The Commissioner’s report stated the Astros cheated throughout their World Series winning 2017 season by using a camera-based, sign-stealing system. The Astros deployed a replay-screen outside the entrance to the dugout where they decoded the signs of the opposing catcher and passed them on to Houston batters with a sequence communication via hitting on trash cans. Cora, the bench of the Astros as the time, was responsible for implementing the plan. Then he took his scheme to Boston for the 2018 season as manager of the Red Sox and went on to win the World Series that year. Coincidence?
Hinch and Luhnow were against the sign-stealing operations (Hinch trying to break the monitor more than once) but are still responsible because they continued to let it go on in their clubhouse. For this MLB served them a one-year ban and the Astros owner fired them.
Manfred refrained from handing down Cora’s punishment after the close of the investigation into the Astros until the completion of their other investigation into the Red Sox. So what should be Cora’s punishment? Cora was the brain behind the entire operation at the Astros and then took his method of cheating to the Red Sox, in a somewhat different form but cheating just the same. He should be banned for life.

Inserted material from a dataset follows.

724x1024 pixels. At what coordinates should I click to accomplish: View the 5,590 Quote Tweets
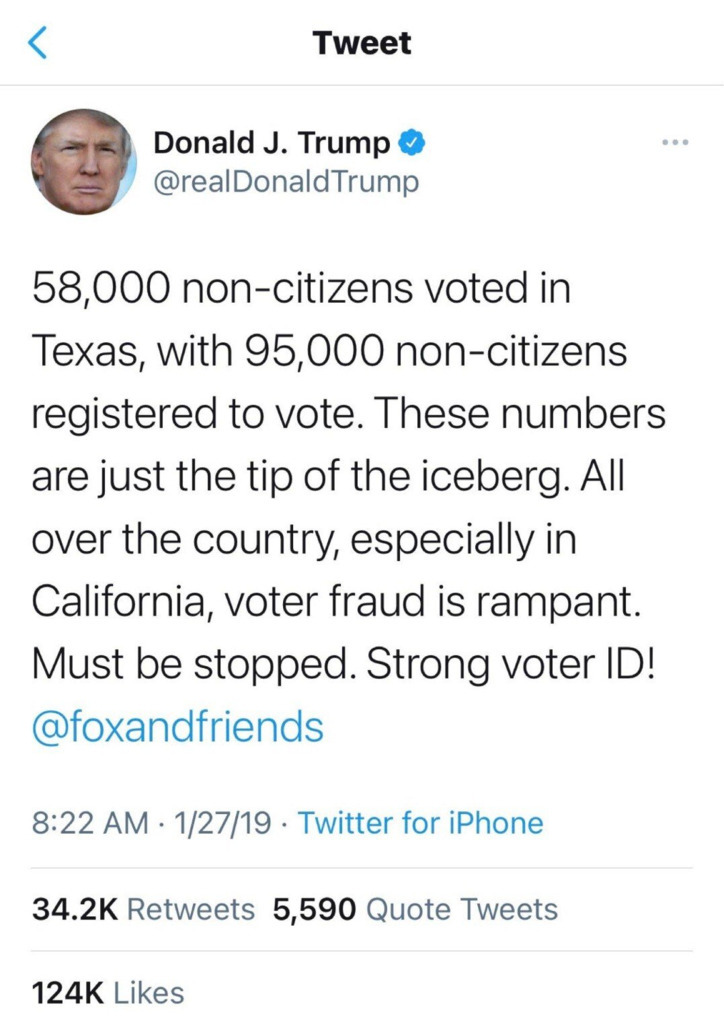tap(415, 909)
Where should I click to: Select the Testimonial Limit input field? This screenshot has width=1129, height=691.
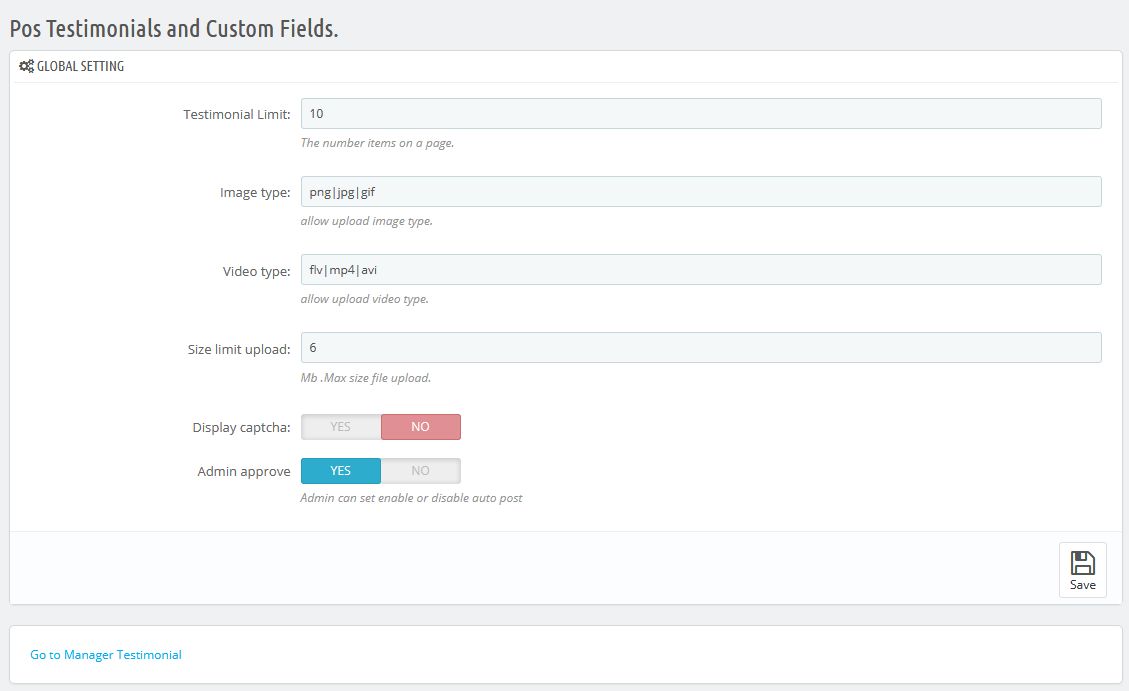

If Pete Rose was banned for life for gambling on baseball games, then there is no doubt that Cora should be banned for life for cheating. While Pete Rose broke the rules, there wasn’t anything incremental riding on his betting on himself to win (and lets face it, Pete Rose has too much of an ego to bet against himself). Cora’s cheating almost certainly put him at an advantage to win the World Series not only once but twice. Two years in a row he used sign stealing with two different teams that resulted in World Series rings.

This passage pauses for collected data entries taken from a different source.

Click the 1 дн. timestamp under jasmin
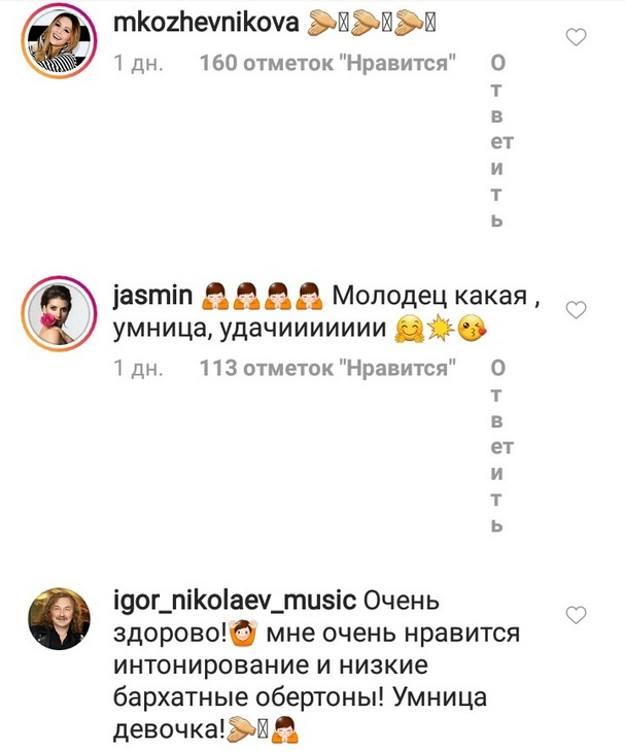 click(139, 368)
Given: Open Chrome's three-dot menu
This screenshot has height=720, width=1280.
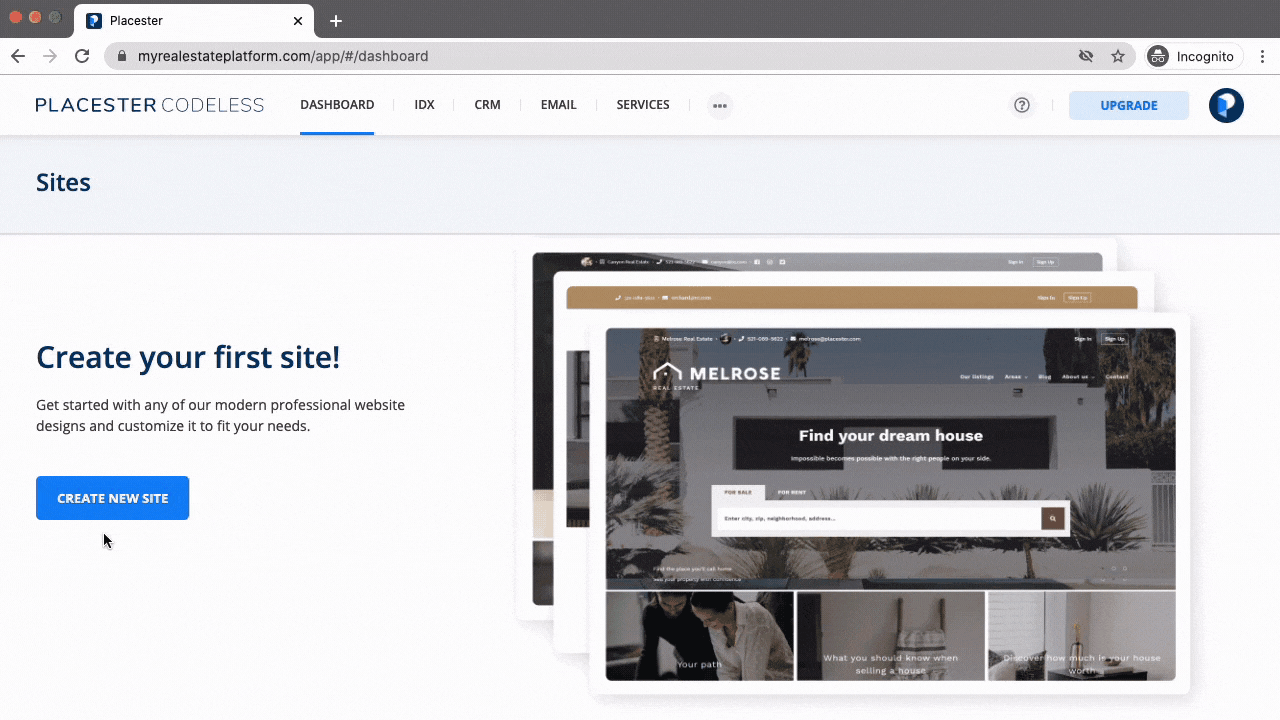Looking at the screenshot, I should [x=1264, y=56].
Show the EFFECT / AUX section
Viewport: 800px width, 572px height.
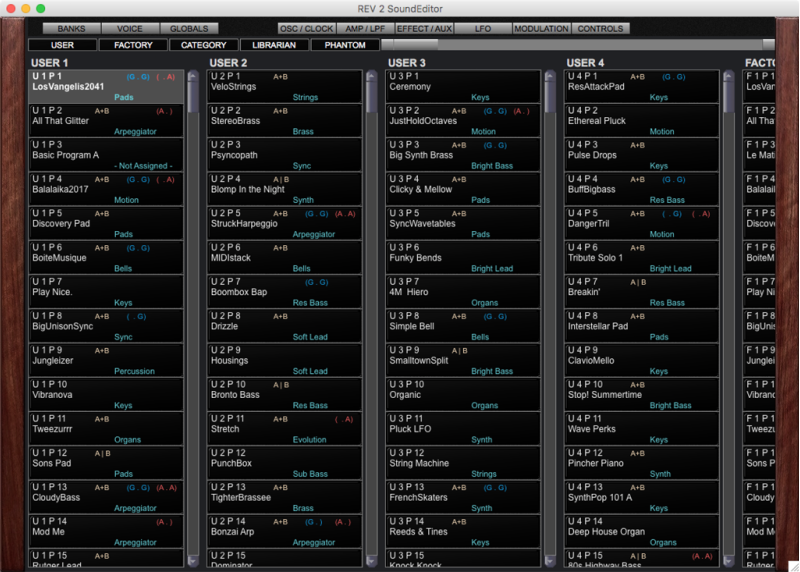(424, 29)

If AJ Hinch was banned for a year for being complicit, then let’s hope Manfred has enough courage to sufficiently punish the person behind the scheme and show that baseball has no patience to further jeopardize the integrity of the game, which has gone on for far too long.
*As a footnote: It seems that the Astros got off easy for cheating their way into a World Series win–no players were banned, no loss of playoff opportunity for the 2020 season (like they do in college basketball), only a loss of two draft picks and a puny $5 million fine? Every owner would pay $5 million to win the World Series…
A sensible punishment is:
- Suspension of Hinch + Luhnow for one year
- Cora banned for life
- Red Sox + Astros lose of playoff opportunity for 2020
- Declare no winner of the World Series for 2017
- $50 million fine for both teams
This punishes the players and the teams, but also gives redemption to the real losers of the whole thing, the Los Angeles Dodgers who lost in the World Series in both 2017 and 2018, and just as important, all the team who play by the rules.